Problem requirements: Your answer should consist only of the lines below from the one with "Click the Polyester (polyester fiber) text" through the one with "Task: Go back with browser back arrow", copied exactly.

Start of Input data

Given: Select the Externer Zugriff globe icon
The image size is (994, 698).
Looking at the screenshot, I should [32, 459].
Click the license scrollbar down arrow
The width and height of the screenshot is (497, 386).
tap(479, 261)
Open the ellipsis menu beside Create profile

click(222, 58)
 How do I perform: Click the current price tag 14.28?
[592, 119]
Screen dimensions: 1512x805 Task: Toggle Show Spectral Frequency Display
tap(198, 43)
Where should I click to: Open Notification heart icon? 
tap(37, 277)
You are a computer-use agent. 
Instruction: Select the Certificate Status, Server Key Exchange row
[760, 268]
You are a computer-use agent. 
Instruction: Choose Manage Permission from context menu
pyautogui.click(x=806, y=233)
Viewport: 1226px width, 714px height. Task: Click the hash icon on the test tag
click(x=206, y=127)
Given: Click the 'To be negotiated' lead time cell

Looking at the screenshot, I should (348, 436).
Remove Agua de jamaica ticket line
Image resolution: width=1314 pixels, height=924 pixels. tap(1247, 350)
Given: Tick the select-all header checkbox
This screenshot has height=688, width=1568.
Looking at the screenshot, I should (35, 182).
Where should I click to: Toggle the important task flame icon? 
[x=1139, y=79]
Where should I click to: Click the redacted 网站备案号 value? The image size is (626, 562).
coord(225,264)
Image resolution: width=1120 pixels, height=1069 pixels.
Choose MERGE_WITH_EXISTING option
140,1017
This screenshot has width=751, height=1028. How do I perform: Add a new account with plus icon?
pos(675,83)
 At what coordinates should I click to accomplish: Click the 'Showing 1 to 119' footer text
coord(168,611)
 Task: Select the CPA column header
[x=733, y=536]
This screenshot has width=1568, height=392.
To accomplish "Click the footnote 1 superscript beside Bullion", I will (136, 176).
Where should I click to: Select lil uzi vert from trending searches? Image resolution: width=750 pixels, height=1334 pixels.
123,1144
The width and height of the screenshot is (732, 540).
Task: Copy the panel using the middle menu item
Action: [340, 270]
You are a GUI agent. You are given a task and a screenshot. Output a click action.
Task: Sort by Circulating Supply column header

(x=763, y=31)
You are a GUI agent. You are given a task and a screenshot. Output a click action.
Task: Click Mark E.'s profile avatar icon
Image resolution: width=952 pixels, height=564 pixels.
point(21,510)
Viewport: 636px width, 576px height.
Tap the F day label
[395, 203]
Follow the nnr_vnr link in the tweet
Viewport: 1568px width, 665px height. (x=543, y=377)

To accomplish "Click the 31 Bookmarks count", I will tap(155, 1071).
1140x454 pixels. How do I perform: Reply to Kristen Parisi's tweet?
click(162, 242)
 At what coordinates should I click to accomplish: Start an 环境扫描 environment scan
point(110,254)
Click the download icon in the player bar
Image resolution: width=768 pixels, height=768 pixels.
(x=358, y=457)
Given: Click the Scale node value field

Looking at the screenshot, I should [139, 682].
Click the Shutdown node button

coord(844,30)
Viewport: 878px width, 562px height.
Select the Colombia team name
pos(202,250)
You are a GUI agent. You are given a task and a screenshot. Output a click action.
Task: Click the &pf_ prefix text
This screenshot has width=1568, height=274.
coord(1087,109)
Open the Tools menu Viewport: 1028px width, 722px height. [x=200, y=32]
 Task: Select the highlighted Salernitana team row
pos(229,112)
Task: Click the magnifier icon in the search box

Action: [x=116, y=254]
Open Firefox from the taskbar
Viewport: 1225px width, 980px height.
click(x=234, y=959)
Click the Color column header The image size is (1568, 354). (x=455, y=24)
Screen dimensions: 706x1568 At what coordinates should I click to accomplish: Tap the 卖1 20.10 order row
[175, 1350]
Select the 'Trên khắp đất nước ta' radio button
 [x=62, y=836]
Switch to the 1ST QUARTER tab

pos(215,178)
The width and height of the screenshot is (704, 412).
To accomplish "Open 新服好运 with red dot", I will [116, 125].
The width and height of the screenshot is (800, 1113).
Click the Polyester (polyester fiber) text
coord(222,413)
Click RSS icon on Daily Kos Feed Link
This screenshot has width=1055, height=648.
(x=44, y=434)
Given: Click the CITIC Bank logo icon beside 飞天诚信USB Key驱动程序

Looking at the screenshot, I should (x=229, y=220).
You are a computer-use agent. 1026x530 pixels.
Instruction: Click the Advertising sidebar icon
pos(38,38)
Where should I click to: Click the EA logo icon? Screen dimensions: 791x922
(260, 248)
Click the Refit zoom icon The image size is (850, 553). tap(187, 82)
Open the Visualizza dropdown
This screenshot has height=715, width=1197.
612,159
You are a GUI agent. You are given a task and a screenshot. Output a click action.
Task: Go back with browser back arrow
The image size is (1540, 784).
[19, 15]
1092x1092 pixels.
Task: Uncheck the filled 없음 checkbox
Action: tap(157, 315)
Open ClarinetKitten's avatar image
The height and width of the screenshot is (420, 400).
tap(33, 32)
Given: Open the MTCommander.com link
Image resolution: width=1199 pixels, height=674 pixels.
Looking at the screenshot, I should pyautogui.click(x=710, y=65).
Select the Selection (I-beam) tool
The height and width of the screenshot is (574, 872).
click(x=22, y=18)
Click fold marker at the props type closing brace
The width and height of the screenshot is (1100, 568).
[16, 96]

End of Input data

Output of the task:
Click the Polyester (polyester fiber) text
coord(222,413)
Click RSS icon on Daily Kos Feed Link
This screenshot has width=1055, height=648.
(x=44, y=434)
Given: Click the CITIC Bank logo icon beside 飞天诚信USB Key驱动程序

Looking at the screenshot, I should (x=229, y=220).
You are a computer-use agent. 1026x530 pixels.
Instruction: Click the Advertising sidebar icon
pos(38,38)
Where should I click to: Click the EA logo icon? Screen dimensions: 791x922
(260, 248)
Click the Refit zoom icon The image size is (850, 553). tap(187, 82)
Open the Visualizza dropdown
This screenshot has height=715, width=1197.
612,159
You are a GUI agent. You are given a task and a screenshot. Output a click action.
Task: Go back with browser back arrow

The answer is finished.